### This is adapted from https://github.com/dafrie/fin-disclosures-nlp and to be run with the dependencies referenced there

In [23]:
import os
import re
import pandas as pd
import numpy as np
from dotenv import dotenv_values
from pathlib import Path
import sys

config = dotenv_values("./../../config/.env") # take environment variables from .env.
base_path = Path(config["BASE_PATH"])
sys.path.append(str(base_path/"modules"))
data_path = base_path/"data"
writing_path = base_path/"writing"/"MSc-Thesis-Emerging-Risks"
table_path = writing_path/"tables"
figure_path = writing_path/"figures"


### Get path information

In [4]:
def get_company_paths(path):
    result = []
    for f in os.scandir(path):
        if not f.name.startswith('.') and f.is_dir():
            result.append(f)
    return result


def get_reports_paths(path):
    result = []
    for f in os.scandir(path):
        p = Path(f.path)
        if not f.name.startswith('.') and p.suffix == '.pdf' and f.is_file():
            result.append(p)
    return result

def get_reports_paths_information():
    regex= "\d{4}"
    rows = []
    column_names = ['report_id', 'company', 'year', 'path', 'extracted', 'inferred']
    company_paths = get_company_paths(data_path/"stoxx"/"annual_reports_raw")
    for company_dir in company_paths:
        company_files = get_reports_paths(company_dir.path)
        company = company_dir.name
        if os.path.exists(data_path/"stoxx"/"annual_reports_extracted"/company):
            extracted_years = [x.split(".")[0] for x in os.listdir(data_path/"stoxx"/"annual_reports_extracted"/company) if x[-4:]==".yml"]
        else:
            extracted_years = []
        for p in company_files:
            matches = re.findall("\d{4}", p.stem)
            try:
                assert len(matches) == 1, f"Less / more than one year matched!: {p}"
                year = matches[0]
                report_id = f"{company}-AR_{year}"
                if year in extracted_years:
                    rows.append([report_id, company, year, p, True, False ])
                else:
                    rows.append([report_id, company, year, p, False, False ])
            except:
                print(f"Error - Invalid reports file found: {p}")
                break;
                                                    
    df_reports = pd.DataFrame(rows, columns=column_names)
    df_reports.set_index("report_id", inplace=True)
    return df_reports

In [5]:
df = pd.read_csv(data_path/"stoxx"/"stoxx_europe_600_financials.csv")

In [28]:
latex = df.rename(columns={"company_name": "Company"})
latex.Insurance = df.Insurance.apply(lambda x: "Insurance" if x.lower() == "true" else ( "Non-Insurance" if x.lower() == "false" else "Partly-Insurance"))
s = latex[["Company", "Insurance"]].style.hide()
s.to_latex(table_path/"STOXX_Insurance_labling.tex", column_format="ll", label="tab:stoxx_insurance_labels", caption="Insurance labelling of STOXX Europe 600 Financials companies.")

In [22]:
df_reports = get_reports_paths_information()
df = pd.read_csv(data_path/"stoxx"/"stoxx_europe_600_financials.csv")

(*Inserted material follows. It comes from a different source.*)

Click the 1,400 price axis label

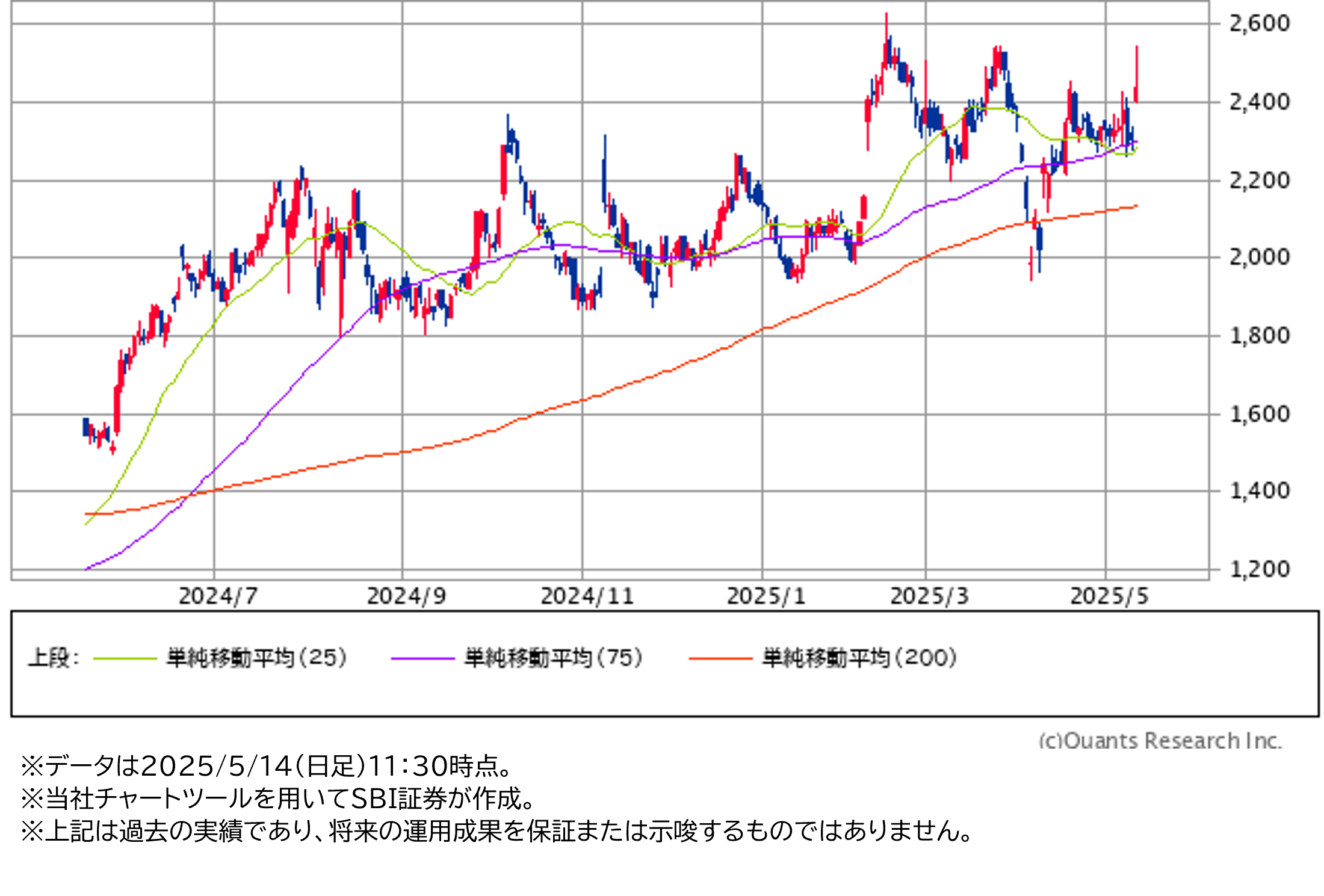click(x=1259, y=490)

insurance_company_folders = df[df["Insurance"].apply(lambda x: x.lower() == "true")]["company_folder"].unique()
insurance_company_folders = np.concatenate((insurance_company_folders, np.array(["SwissReCorporateSolutions"])))  #Provided by Swiss Re but not part of STOXX 600
partly_insurance_company_folders = df[df["Insurance"].apply(lambda x: x.lower() == "partly")]["company_folder"].unique()
financials_company_folders = df[df["Insurance"].apply(lambda x: x.lower() == "false")]["company_folder"].unique()

df_insurance = df_reports[df_reports["company"].isin(np.concatenate((insurance_company_folders, partly_insurance_company_folders)))][["company", "year"]]
df_insurance["only_insurance"] = df_insurance["company"].isin(insurance_company_folders)
df_insurance["filing_type"] = "annual_report"
df_insurance.to_pickle(data_path/"stoxx"/"master_stoxx.pkl")

df_financials = df_reports[df_reports["company"].isin(financials_company_folders)][["company", "year"]]
df_financials["only_insurance"] = False
df_financials["filing_type"] = "annual_report"
df_financials.to_pickle(data_path/"stoxx"/"financials_main.pkl")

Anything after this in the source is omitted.